Factoring in the difference between mouse and human, the 50 mg/kg mouse dose converts to a 4 mg/kg human dose. This is not nearly as bad as I first thought (and probably not toxic) but still more than 3X the highest dose IPIX used in their P2 ABSSSI study.
To give you an example of what would be a toxic dose, the GMU paper in viruses calculated brilacidin’s CC50 (the concentration at which 50% of the Calu-3 cells are no longer viable) to be a concentration of 241 µM. That works out to be a dose of 19 mg/kg (see below for how to convert brilacidin from µM to mg/kg). Calu-3 cells are human airway epithelial cells.

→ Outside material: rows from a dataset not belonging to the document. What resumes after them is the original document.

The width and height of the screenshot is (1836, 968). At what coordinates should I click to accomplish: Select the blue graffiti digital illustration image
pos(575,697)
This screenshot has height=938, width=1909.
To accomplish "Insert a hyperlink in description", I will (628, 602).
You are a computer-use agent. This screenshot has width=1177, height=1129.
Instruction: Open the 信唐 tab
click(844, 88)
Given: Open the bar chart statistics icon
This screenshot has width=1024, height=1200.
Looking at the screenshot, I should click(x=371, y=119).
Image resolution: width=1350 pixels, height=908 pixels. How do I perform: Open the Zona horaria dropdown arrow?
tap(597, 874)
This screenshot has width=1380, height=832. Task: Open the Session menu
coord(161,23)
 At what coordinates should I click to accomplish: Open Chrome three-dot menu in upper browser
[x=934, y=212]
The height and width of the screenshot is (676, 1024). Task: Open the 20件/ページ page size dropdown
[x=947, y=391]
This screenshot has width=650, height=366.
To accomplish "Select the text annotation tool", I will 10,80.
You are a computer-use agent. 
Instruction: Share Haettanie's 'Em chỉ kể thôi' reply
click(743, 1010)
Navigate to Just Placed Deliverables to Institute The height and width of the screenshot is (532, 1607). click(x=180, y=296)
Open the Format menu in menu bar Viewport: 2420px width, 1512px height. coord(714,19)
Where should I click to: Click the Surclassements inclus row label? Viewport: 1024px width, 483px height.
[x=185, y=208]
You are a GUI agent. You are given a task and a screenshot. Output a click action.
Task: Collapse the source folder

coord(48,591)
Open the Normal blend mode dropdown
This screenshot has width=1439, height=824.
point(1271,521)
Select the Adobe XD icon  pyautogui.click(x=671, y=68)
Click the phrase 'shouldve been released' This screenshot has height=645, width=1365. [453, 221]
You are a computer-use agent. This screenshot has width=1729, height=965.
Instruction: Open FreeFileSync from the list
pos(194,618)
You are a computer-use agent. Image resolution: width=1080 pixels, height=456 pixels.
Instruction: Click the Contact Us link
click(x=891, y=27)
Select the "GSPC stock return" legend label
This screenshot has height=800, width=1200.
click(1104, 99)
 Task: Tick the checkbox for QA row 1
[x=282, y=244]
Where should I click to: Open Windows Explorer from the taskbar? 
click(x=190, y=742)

There were a number of instances in the paper where brilacidin at lower concentrations combined with CAS had an effect (Cryptococcus neoformans, Candida albicans, and Candida auris for example).
Converting brilacidin from µM to mg/kg IPIX provided the means to do a conversion from µM to mg/kg in the P2 ABSSSI study: Cmax in plasma was 7.67 µM from a single IV dose of 0.6 mg/kg. Cmax is the maximum concentration in the blood stream.
I want to stress that I'm an investor, not a scientist. I read scientific papers with the aim of understanding how they might affect an investment I have or may make.